Wang Lina, Lin Yani, Meng Hui, Liu Chunyan, Xue Jing, Zhang Qi, Li Chaoyang, Zhang Pengju, Cui Fuai, Chen Weiwen, Jiang Anli
Department of Biochemistry and Molecular Biology, Shandong University School of MedicineJinan, P. R. China; Central Laboratory, The Second Hospital of Shandong UniversityJinan, P. R. China.
Department of Biochemistry and Molecular Biology, Shandong University School of Medicine Jinan, P. R. China.
Am J Transl Res. 2016 Dec 15;8(12):5219-5234. eCollection 2016.
The present study is to investigate the role of long non-coding RNAs (lncRNAs) in the development of androgen independence in prostate cancer and its underlying mechanism.
We established an androgen-independent prostate carcinoma (AIPC) cell line LNCaP-AI from androgen-dependent prostate carcinoma (ADPC) cell line LNCaP. Different expression profiles of lncRNAs and mRNAs between LNCaP and LNCaP-AI cells were investigated using microarray analysis. The expression of RNAs was determined using quantitative real-time polymerase chain reaction. Protein levels were measured using Western blotting. MTT assay was used to test cell viability. Tumor formation assay was performed in nude mice to detect tumor growth in vivo. Flow cytometry was performed to detect cell cycles. Transwell assay was employed to test cell migration and invasion.
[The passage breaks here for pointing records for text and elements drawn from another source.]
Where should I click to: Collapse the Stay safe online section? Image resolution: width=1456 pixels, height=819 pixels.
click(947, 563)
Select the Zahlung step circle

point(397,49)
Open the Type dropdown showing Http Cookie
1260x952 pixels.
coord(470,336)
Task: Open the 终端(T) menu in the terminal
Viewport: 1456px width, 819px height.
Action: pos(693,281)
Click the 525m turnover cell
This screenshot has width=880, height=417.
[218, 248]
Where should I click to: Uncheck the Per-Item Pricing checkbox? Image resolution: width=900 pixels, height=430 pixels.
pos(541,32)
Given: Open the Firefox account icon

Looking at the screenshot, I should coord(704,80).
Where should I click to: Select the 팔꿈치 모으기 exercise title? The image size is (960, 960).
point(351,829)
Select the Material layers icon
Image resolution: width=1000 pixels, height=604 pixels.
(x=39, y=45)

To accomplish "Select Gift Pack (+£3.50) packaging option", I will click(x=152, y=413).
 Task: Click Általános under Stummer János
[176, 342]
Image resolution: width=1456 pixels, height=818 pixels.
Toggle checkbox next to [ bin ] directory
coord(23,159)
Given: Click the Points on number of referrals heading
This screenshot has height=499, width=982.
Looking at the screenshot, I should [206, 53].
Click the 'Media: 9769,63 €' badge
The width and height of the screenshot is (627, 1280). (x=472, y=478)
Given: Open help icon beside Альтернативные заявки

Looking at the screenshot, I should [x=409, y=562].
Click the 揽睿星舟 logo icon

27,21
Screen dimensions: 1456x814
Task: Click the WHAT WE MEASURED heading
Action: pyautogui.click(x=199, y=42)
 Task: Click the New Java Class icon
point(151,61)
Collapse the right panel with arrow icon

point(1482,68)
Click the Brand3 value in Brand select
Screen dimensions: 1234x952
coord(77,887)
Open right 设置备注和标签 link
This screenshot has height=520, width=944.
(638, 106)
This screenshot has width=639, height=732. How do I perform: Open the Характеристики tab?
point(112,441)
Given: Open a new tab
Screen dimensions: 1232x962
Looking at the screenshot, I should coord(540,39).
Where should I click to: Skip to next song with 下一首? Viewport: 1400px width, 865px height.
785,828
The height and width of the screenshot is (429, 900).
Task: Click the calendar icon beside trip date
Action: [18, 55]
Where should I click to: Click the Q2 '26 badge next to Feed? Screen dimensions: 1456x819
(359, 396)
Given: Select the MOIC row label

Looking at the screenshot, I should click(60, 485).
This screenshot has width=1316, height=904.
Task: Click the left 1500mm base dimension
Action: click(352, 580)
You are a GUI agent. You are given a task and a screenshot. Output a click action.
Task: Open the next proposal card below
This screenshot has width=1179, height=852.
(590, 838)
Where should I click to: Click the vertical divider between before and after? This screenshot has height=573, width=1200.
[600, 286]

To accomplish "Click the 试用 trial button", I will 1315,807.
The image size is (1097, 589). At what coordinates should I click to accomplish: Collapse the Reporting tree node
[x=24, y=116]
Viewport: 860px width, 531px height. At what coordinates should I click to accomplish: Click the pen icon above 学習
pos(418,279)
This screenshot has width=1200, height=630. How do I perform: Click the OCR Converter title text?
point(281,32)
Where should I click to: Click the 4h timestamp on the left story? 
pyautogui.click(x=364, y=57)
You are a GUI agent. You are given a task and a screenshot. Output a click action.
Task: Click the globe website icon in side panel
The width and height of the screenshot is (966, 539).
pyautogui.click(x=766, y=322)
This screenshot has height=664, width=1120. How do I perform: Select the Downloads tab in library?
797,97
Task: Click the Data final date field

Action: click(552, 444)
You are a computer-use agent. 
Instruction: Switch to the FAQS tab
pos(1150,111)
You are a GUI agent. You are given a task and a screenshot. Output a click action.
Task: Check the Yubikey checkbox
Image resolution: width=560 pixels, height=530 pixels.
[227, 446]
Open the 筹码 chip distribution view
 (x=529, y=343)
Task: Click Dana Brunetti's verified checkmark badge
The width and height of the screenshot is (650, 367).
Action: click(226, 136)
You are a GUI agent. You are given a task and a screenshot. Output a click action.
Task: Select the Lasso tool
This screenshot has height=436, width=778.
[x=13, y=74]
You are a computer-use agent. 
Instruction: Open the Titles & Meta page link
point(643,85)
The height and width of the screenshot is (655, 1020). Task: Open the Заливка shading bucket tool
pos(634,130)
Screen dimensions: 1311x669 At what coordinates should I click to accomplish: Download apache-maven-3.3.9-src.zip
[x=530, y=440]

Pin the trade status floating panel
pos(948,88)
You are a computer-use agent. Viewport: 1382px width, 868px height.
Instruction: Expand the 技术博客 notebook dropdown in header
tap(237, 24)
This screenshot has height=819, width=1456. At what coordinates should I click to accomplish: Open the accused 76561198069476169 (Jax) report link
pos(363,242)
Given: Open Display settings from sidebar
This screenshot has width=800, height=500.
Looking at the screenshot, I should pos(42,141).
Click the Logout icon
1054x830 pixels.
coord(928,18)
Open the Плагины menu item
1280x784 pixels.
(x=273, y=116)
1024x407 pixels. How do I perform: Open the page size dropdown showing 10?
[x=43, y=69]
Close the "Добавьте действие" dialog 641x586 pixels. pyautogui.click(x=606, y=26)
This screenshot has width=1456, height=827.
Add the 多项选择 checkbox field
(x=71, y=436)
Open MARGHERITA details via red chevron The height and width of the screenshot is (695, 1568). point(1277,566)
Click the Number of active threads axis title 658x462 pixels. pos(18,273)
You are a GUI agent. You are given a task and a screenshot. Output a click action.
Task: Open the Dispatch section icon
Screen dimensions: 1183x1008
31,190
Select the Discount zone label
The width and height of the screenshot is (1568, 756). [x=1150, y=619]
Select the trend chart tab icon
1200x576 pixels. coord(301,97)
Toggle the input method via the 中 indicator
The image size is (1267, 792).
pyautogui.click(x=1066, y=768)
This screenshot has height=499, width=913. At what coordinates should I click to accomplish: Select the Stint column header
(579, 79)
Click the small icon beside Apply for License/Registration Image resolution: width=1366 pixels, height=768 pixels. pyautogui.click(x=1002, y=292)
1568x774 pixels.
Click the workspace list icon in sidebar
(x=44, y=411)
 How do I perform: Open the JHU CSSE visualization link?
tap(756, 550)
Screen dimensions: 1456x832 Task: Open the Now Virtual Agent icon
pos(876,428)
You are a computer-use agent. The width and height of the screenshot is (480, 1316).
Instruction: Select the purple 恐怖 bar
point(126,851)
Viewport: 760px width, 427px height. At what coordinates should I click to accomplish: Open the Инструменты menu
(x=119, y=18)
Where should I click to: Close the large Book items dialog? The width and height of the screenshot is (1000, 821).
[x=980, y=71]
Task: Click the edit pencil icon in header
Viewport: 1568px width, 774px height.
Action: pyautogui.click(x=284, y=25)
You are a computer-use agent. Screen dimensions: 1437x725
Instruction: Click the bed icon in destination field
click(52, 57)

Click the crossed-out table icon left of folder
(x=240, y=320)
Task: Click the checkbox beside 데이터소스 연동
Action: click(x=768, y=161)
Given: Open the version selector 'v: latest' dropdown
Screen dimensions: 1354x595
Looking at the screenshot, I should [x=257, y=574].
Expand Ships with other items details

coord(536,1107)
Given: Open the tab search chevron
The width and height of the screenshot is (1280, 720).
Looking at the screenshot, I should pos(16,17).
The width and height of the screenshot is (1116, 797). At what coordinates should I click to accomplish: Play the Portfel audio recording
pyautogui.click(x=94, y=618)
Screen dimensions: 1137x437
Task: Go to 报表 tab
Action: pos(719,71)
According to bioinformatics prediction, lncRNA LOC283070 could possibly play an important role in the transition of LNCaP cells into LNCaP-AI cells. LOC283070 was up-regulated in LNCaP-AI cells and frequently up-regulated in AIPC cell lines. Overexpression of LOC283070 in LNCaP cells accelerated cell proliferation and migration, even under androgen-independent circumstances. Knockdown of LOC283070 inhibited LNCaP-AI cell proliferation and migration. Moreover, overexpression of LOC283070 promoted tumor growth in vivo in both normal mice and castrated mice. CAMK1D overexpression had similar effect with LOC283070, and CAMK1D knockdown fully abrogated the effect of LOC283070 overexpression on the transition of LNCaP cells into androgen-independent cells.
The present study shows that overexpression of LOC283070 mediates the transition of LNCaP cells into androgen-independent LNCaP-AI cells possibly via CAMK1D.
本研究旨在探讨长链非编码RNA(lncRNA)在前列腺癌雄激素非依赖性发展中的作用及其潜在机制。
我们从雄激素依赖性前列腺癌(ADPC)细胞系LNCaP建立了雄激素非依赖性前列腺癌细胞系LNCaP-AI。使用微阵列分析研究LNCaP和LNCaP-AI细胞之间lncRNA和mRNA的不同表达谱。使用定量实时聚合酶链反应测定RNA的表达。使用蛋白质印迹法测量蛋白质水平。使用MTT法测试细胞活力。在裸鼠中进行肿瘤形成试验以检测体内肿瘤生长。进行流式细胞术以检测细胞周期。采用Transwell试验测试细胞迁移和侵袭能力。
根据生物信息学预测,lncRNA LOC283070可能在LNCaP细胞向LNCaP-AI细胞的转变中起重要作用。LOC283070在LNCaP-AI细胞中上调,并且在AIPC细胞系中经常上调。在LNCaP细胞中过表达LOC283070可加速细胞增殖和迁移,即使在雄激素非依赖性情况下也是如此。敲低LOC283070可抑制LNCaP-AI细胞的增殖和迁移。此外,LOC283070的过表达促进了正常小鼠和去势小鼠体内的肿瘤生长。CAMK1D的过表达与LOC283070具有相似的作用,并且敲低CAMK1D完全消除了LOC283070过表达对LNCaP细胞向雄激素非依赖性细胞转变的影响。
本研究表明,LOC283070的过表达可能通过CAMK1D介导LNCaP细胞向雄激素非依赖性LNCaP-AI细胞的转变。